For Pitseolak, the 1960s were the period during which she learned to draw, mastered her craft, and developed the distinctive style and set of themes she would explore for the rest of her life. From the beginning, Pitseolak’s work depicted both the ordinary lives of the Inuit and their traditions. Tattooed Woman (1960), for instance, is a frontal portrait of a woman wearing a traditional woman’s parka, an amutui, with an extended hood in the back that can be used to carry children; her facial tattoos are depicted as dense vertical arches extended down on her chin and curving wing-like lines across her cheeks. In 1963, the drawing was made into a stonecut print by Lukta Qiastuk. Untitled (Birds Flying Overhead (1966–67), rendered in colour with felt tip pens, has a woman on the ground with a baby on her back reaching up toward huge birds flocking up into the sky.

Pitseolak Ashoona, Joys of Summer Inland, 47.5 x 60.5 cm, colour stonecut on laid japan paper, 1960.
Printed by Iyola Kingwatsiak. \r\nImage: DINA/CD 24PR60 51/\u00a9 Dorset Fine Arts.

The 1970s

The 1970s was a productive period of Pitseolak, which brought her wide recognition and success. In 1971, she published Pictures Out of My Life, an edited transcription of interviews conducted by Dorothy Harley Eber interwoven with drawings. The book was published in English and Inuktitut. In 1973, Pictures Out of My Life was adapted for film by the National Film Board. It premiered at the National Arts Centre in Ottawa that year, along with the unveiling of a wall hanging by the Inuit artist Jessie Oonark.

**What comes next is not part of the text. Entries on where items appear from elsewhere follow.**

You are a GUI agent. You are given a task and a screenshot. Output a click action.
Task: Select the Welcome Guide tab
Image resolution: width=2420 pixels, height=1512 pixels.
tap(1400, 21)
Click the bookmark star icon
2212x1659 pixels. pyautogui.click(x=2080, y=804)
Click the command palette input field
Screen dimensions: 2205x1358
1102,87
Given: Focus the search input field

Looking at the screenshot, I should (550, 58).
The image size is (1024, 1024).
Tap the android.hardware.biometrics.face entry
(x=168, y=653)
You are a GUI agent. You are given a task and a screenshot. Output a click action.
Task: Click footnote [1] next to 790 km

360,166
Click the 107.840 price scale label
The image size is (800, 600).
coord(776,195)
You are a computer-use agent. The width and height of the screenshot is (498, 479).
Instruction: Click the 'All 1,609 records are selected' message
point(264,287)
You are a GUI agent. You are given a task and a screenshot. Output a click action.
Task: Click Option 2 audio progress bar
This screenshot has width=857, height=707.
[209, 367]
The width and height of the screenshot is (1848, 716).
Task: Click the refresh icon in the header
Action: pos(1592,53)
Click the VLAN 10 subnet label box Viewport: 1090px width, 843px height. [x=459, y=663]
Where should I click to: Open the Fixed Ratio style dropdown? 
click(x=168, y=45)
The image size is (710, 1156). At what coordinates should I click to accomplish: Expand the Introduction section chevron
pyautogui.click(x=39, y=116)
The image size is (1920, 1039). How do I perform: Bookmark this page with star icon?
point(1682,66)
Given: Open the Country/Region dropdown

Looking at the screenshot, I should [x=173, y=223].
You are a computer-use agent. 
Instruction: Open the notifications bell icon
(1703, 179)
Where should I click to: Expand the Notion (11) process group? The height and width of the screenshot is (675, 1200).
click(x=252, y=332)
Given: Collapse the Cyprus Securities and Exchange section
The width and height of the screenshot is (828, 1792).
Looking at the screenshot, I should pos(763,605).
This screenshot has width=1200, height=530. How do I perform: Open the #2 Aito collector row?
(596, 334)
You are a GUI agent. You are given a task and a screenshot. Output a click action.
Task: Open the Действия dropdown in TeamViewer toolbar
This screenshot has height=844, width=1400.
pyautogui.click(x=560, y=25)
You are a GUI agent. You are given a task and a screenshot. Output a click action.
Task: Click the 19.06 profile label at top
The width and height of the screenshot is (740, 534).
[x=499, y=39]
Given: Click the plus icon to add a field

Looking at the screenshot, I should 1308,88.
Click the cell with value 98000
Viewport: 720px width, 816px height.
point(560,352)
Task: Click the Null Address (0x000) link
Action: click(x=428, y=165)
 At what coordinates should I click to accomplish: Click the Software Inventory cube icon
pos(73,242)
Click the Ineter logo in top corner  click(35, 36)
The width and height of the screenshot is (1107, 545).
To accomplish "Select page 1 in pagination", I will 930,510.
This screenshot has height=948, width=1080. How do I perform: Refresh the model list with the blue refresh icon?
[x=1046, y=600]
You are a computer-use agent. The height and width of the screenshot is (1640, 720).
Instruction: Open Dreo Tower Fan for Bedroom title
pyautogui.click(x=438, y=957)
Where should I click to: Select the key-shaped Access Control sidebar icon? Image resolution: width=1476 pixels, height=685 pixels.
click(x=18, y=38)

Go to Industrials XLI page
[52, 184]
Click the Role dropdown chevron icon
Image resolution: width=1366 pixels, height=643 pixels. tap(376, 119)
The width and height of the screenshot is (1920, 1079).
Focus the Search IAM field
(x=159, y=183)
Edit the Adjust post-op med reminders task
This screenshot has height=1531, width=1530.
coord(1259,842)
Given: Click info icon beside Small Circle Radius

Pitseolak’s later work is characterized by its exuberance, joyfulness and humour, as well as by its attention to detail. Summer Camp Scene (1974) depicts two visitors waiting in the folds of hills, on top of which is a spotted owl and a hunter on the lookout for prey, flanked by two birds. Below, two women relax in their tent, while children play with stones and a man fixes his sledge. For all the hardships of Inuit life Pitseolak had personally experienced, Summer Camp Scene depicts a relaxed summer afternoon. The Shaman’s Wife (1980), on the other hand, is strange, otherworldly and a little frightening. Arms folded, legs crossed, her face is spotted with tattoos and her eyes are rolled back as though in a trance; on her head is a bird with a twig in its mouth, representing the shaman’s spirit helper. Pitseolak converted to Christianity early on, and would have had little knowledge of or experience with shamans apart from stories told to her by her parents, but in The Shaman’s Wife she depicts an aspect of Inuit culture that has to a significant extent vanished.

Pitseolak Ashoona, Owl Atop Inukshuk
Image: DINA/CD 24PR68 37/\u00a9 Dorset Fine Arts.

Honours

In 1974, Pitseolak was inducted into the Royal Academy of Arts. In 1976, the Department of Indian Affairs and Northern Development organized a retrospective of her drawings from 1962 to 1974 that toured multiple locations in Canada and the United States, including the National Gallery of Canada and the Smithsonian Institution in Washington, DC. In 1977, she was inducted into the Order of Canada.